(Stored items)
###

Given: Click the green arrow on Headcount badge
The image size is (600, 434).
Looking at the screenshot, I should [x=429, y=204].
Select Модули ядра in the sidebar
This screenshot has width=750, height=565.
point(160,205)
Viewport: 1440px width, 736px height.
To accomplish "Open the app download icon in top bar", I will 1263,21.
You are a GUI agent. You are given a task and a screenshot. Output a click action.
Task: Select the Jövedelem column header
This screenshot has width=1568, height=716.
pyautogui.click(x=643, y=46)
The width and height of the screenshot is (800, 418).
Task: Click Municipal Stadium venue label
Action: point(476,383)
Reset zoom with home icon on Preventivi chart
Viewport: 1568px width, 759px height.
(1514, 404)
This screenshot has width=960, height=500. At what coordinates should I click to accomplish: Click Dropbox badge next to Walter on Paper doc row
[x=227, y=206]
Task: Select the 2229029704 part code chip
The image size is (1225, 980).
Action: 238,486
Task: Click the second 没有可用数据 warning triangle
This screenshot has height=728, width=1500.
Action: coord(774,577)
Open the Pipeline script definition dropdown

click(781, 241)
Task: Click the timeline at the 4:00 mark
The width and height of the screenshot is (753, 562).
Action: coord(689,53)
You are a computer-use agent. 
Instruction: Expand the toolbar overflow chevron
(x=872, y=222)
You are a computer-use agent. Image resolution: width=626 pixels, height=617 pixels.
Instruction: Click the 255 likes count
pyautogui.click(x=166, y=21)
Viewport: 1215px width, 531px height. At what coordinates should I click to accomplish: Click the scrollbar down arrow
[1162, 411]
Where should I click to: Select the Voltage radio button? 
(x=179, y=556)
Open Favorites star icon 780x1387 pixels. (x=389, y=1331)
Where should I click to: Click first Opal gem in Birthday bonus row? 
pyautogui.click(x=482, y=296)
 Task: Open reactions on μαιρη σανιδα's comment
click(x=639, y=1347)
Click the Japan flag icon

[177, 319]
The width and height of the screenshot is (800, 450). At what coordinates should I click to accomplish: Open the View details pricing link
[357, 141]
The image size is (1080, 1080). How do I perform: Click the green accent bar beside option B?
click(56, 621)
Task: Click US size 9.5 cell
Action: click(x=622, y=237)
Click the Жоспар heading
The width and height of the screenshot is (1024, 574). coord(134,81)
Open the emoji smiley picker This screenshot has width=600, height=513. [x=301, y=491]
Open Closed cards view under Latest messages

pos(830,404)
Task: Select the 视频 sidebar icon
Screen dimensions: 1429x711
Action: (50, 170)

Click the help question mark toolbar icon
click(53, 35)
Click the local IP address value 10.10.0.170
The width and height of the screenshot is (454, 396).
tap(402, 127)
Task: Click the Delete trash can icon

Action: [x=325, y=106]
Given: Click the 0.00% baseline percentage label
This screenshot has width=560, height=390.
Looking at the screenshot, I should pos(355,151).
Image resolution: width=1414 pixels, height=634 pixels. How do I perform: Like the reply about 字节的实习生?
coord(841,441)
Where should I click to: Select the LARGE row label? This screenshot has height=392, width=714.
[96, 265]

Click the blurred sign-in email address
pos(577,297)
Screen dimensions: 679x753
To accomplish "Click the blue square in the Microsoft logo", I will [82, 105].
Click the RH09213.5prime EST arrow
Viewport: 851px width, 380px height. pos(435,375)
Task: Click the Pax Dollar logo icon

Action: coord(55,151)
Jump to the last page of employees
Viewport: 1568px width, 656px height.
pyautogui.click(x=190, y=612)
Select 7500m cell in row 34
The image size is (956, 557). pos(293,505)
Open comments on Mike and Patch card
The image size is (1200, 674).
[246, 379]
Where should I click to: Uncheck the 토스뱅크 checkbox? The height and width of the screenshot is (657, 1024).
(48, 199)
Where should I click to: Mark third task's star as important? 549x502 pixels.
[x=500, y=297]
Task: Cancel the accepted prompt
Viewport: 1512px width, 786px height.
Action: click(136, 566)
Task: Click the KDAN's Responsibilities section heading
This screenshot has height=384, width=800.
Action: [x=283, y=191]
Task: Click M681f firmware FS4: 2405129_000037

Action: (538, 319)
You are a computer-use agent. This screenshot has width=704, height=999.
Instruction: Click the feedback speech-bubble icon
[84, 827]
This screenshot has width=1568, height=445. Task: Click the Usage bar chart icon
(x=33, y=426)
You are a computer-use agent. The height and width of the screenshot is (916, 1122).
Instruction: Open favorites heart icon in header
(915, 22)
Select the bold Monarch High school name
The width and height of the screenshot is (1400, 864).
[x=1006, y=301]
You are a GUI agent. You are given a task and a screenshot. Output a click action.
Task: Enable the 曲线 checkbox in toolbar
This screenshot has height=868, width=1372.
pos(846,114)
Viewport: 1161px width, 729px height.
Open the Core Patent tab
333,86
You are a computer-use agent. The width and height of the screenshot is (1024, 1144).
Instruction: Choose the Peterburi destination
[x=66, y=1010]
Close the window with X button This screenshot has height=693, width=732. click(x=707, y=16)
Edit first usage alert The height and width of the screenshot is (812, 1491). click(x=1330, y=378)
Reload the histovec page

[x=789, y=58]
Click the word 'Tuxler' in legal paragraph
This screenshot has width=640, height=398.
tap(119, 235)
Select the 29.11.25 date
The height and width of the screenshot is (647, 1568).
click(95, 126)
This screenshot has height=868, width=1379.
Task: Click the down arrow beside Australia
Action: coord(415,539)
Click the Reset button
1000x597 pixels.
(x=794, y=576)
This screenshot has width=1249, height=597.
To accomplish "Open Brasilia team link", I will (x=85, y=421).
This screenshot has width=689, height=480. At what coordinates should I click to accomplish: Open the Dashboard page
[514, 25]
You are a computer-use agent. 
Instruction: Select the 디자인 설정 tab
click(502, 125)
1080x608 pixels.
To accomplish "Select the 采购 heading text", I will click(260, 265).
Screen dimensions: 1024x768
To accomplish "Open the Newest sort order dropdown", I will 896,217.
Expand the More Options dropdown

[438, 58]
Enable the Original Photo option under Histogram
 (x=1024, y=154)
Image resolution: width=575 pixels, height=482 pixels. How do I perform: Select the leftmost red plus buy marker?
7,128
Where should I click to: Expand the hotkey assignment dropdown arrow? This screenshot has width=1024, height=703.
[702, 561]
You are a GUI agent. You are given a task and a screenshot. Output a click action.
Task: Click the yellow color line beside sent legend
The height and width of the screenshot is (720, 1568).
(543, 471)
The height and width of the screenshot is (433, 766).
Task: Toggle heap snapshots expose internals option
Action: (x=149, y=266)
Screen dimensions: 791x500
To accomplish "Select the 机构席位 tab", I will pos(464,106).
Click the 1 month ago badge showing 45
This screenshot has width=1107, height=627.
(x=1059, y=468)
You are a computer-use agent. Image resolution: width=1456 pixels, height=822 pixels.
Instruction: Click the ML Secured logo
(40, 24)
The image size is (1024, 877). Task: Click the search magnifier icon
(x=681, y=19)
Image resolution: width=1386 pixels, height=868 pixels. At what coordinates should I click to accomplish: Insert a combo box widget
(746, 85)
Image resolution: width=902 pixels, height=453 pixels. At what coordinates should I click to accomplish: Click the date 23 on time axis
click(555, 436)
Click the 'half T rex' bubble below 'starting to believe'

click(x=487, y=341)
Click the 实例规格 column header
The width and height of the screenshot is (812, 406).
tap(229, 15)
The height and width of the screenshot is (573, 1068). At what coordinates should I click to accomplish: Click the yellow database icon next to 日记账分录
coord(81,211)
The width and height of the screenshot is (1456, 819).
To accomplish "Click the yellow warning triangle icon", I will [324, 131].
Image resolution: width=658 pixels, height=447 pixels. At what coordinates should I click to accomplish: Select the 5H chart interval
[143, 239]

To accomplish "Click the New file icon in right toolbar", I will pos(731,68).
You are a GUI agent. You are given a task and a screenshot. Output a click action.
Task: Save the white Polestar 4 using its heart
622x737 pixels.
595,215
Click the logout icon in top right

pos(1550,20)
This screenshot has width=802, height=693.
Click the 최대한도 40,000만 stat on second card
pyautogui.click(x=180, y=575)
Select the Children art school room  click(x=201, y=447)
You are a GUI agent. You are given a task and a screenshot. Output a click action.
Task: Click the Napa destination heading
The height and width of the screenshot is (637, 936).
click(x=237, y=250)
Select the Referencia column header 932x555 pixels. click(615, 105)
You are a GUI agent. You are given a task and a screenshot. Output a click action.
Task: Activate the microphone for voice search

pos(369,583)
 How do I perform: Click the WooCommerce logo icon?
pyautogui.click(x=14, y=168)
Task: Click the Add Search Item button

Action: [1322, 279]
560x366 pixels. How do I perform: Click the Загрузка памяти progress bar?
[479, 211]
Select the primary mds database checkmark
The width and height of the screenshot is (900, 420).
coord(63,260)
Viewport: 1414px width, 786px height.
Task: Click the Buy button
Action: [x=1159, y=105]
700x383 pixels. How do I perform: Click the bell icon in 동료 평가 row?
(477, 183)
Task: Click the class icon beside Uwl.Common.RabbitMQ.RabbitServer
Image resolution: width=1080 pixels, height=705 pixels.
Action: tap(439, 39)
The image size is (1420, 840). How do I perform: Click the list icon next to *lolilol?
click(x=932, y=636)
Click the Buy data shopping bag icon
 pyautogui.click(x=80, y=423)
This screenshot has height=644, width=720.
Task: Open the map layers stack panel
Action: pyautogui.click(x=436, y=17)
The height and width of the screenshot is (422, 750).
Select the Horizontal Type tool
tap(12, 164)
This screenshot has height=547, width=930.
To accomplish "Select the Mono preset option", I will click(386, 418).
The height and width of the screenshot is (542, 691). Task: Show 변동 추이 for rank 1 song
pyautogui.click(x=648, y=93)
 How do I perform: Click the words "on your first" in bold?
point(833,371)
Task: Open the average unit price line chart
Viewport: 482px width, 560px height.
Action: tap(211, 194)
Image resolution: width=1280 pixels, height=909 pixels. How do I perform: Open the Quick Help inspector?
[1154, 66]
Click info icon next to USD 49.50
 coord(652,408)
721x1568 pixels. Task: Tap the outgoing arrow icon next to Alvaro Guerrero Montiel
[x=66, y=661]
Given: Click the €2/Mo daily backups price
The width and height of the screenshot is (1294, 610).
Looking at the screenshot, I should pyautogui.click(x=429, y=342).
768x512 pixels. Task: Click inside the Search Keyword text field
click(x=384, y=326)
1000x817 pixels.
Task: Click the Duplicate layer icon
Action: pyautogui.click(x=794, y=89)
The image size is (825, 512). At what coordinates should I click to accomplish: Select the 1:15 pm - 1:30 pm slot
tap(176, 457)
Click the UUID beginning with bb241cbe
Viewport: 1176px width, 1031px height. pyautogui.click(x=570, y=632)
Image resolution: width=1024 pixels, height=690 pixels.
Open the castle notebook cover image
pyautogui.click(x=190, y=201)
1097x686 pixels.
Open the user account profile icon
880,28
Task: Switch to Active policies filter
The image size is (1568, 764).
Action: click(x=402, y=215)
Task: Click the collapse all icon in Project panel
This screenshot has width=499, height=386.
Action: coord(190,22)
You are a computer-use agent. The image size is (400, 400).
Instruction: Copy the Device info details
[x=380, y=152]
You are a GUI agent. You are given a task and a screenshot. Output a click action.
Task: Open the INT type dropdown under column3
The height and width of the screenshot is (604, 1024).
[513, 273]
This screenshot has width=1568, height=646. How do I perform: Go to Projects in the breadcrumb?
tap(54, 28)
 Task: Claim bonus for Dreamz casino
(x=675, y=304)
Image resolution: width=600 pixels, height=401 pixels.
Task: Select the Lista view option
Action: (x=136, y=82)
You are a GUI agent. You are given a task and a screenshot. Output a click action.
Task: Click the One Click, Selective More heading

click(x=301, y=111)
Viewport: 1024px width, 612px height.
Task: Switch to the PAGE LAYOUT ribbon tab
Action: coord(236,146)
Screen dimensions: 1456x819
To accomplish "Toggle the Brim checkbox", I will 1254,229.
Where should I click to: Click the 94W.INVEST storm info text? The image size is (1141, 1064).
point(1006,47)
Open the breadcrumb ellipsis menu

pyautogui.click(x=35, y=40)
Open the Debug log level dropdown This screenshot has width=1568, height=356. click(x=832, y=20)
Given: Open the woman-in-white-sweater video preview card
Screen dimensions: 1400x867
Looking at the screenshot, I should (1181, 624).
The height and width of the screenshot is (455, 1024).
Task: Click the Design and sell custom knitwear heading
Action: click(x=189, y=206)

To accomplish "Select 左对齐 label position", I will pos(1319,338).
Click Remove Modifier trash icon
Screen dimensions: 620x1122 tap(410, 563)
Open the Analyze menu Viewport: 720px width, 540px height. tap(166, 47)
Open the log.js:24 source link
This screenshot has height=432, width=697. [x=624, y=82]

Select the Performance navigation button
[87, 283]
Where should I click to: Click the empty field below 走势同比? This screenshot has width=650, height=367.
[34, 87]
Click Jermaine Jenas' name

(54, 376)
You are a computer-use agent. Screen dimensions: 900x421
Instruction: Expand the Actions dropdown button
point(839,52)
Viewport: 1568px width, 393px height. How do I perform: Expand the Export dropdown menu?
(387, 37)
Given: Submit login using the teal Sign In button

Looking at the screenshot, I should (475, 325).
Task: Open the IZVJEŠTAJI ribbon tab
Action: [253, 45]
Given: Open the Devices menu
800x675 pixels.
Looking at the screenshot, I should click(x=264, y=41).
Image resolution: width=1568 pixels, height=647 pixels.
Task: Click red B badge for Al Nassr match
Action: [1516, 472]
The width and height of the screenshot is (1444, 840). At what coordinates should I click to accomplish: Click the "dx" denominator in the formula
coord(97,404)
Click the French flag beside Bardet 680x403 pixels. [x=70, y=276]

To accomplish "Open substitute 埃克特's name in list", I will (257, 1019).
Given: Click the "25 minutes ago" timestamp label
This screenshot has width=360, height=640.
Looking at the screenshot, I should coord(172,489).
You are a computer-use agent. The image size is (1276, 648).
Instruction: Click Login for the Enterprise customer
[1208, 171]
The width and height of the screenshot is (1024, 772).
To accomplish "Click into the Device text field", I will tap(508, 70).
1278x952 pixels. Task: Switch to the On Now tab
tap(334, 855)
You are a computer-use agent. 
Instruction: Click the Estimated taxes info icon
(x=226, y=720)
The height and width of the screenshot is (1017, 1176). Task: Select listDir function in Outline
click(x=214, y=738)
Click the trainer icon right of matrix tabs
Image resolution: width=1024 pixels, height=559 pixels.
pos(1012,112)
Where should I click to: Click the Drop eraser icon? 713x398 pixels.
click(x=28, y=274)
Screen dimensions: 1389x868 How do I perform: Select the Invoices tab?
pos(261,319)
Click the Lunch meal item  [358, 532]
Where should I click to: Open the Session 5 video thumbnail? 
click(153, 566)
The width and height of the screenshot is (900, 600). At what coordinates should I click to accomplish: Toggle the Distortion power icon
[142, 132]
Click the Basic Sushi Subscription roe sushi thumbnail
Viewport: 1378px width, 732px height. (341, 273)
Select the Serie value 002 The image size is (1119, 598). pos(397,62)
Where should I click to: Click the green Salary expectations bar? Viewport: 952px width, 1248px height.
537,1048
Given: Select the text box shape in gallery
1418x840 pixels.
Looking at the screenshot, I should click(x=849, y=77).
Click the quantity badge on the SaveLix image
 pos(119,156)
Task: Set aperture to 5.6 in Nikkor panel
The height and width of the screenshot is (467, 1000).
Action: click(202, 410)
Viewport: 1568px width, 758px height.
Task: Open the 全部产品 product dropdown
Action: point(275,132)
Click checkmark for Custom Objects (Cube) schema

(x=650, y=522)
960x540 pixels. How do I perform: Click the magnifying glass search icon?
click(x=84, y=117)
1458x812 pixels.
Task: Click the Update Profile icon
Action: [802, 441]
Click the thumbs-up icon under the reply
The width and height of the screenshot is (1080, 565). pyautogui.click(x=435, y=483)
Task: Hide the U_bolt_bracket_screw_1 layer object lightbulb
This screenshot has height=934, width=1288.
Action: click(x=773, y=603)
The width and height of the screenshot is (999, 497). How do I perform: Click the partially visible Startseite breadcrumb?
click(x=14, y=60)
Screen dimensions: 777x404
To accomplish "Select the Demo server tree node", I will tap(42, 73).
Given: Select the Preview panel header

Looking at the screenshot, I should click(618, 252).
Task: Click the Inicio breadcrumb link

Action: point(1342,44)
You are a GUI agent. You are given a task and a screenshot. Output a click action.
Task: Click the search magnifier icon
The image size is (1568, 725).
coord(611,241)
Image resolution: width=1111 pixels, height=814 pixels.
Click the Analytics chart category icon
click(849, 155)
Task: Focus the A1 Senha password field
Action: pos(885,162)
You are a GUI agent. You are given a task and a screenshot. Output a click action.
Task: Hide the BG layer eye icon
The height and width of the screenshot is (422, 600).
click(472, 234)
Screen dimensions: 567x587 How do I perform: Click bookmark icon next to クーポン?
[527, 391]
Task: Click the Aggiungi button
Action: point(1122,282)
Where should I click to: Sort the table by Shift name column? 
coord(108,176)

###

Select every line above that contains the word "value", and copy it.

Click the local IP address value 10.10.0.170
Select the Serie value 002 The image size is (1119, 598). pos(397,62)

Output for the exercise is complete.